** BEGIN Excerpted records **

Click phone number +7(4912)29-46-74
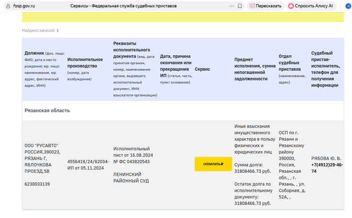This screenshot has height=218, width=352. point(327,168)
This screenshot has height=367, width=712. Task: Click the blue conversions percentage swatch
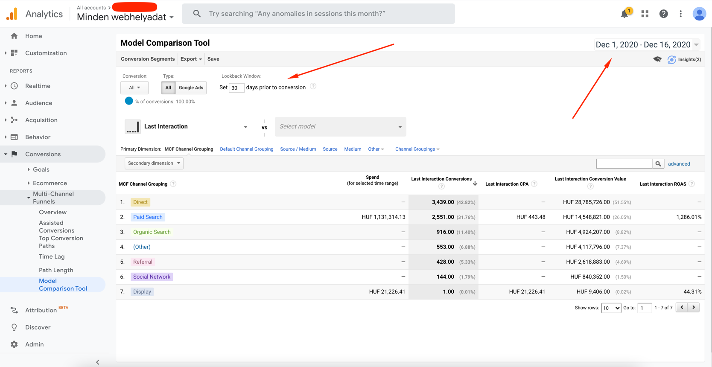coord(129,101)
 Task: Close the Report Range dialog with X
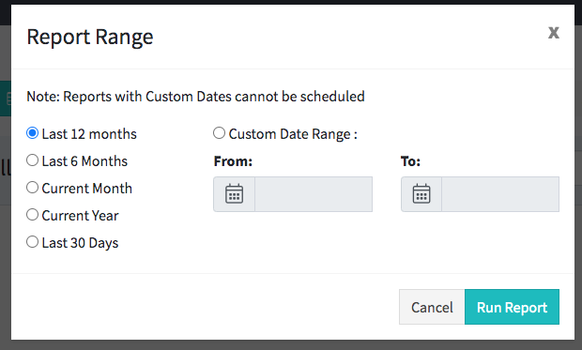click(x=554, y=33)
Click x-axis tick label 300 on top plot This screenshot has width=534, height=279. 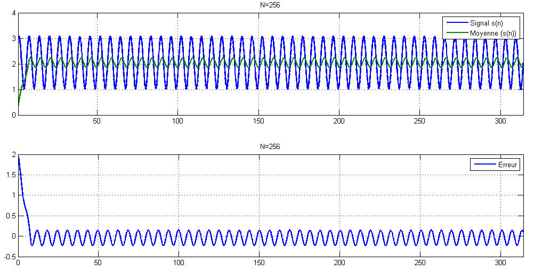click(500, 121)
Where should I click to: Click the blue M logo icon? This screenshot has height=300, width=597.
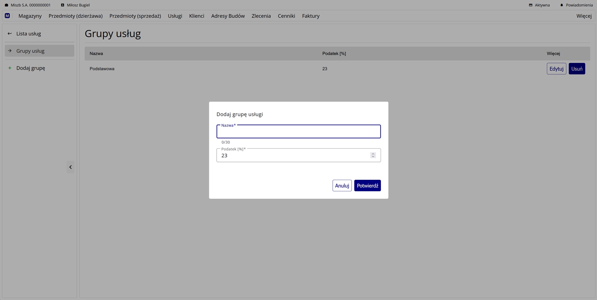pyautogui.click(x=7, y=16)
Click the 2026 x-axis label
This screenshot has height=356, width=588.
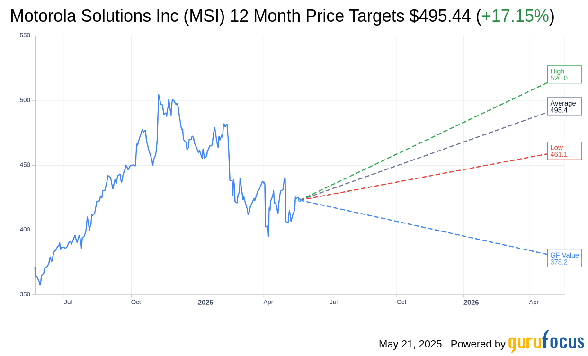[471, 302]
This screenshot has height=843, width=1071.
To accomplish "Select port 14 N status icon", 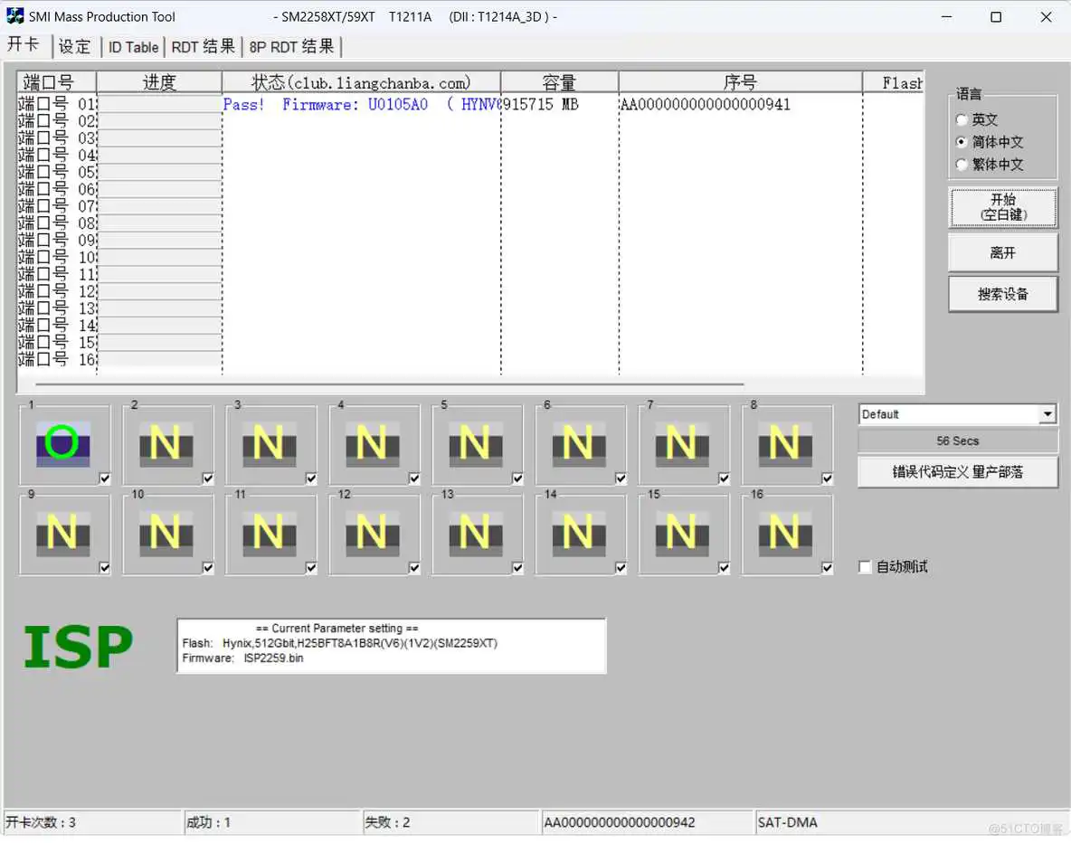I will pos(578,534).
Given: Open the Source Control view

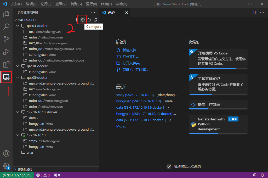Looking at the screenshot, I should pos(6,39).
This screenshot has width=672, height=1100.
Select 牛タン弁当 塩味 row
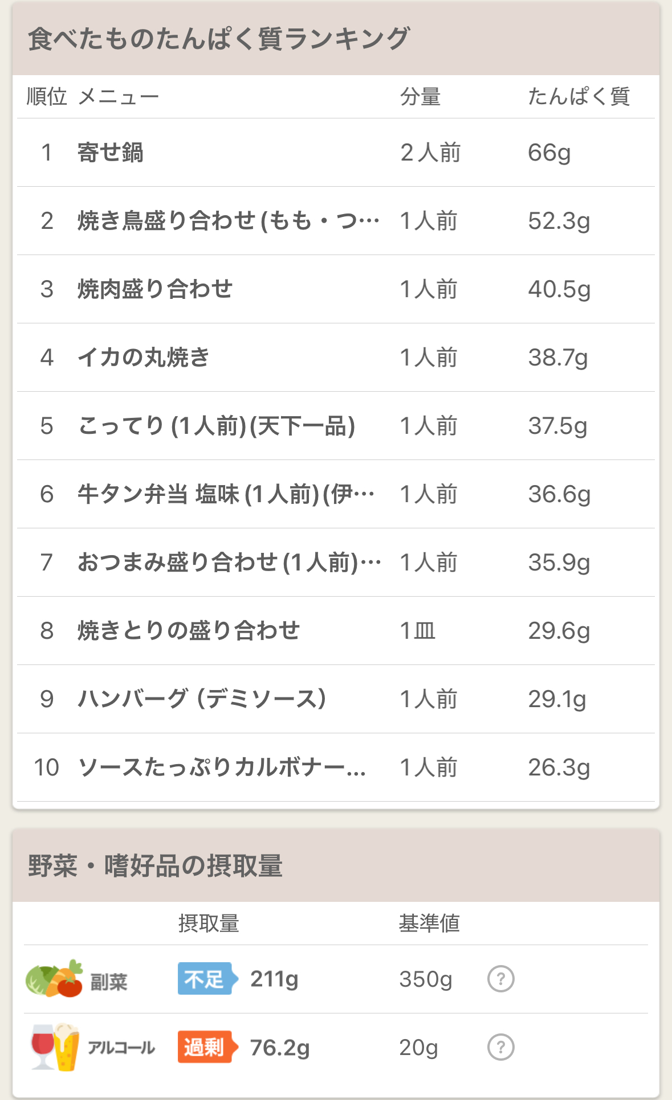[336, 494]
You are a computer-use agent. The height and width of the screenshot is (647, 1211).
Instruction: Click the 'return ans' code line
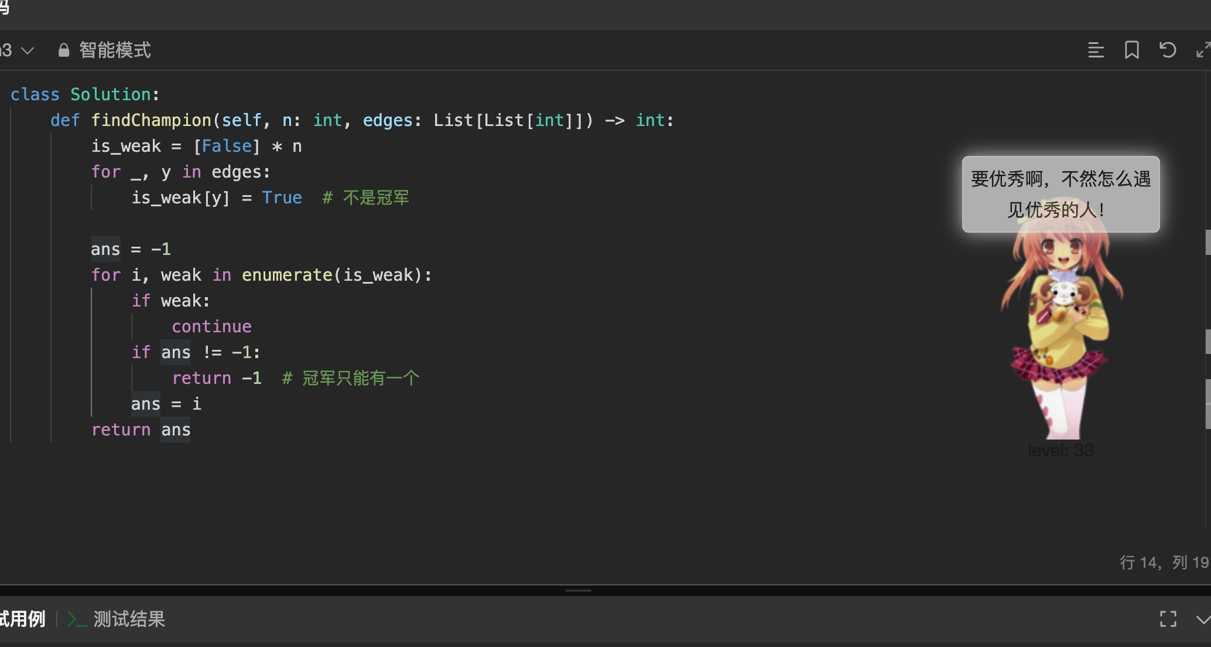(141, 430)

** END Excerpted records **

Short problem |
Retype the items from the line containing "This screenshot has width=672, height=1100." through the end of the items, including both ends, and omit the pictures from your copy.

Task answer |
This screenshot has width=672, height=1100.
Select 牛タン弁当 塩味 row
[336, 494]
You are a computer-use agent. The height and width of the screenshot is (647, 1211).
Instruction: Click the 'return ans' code line
(141, 430)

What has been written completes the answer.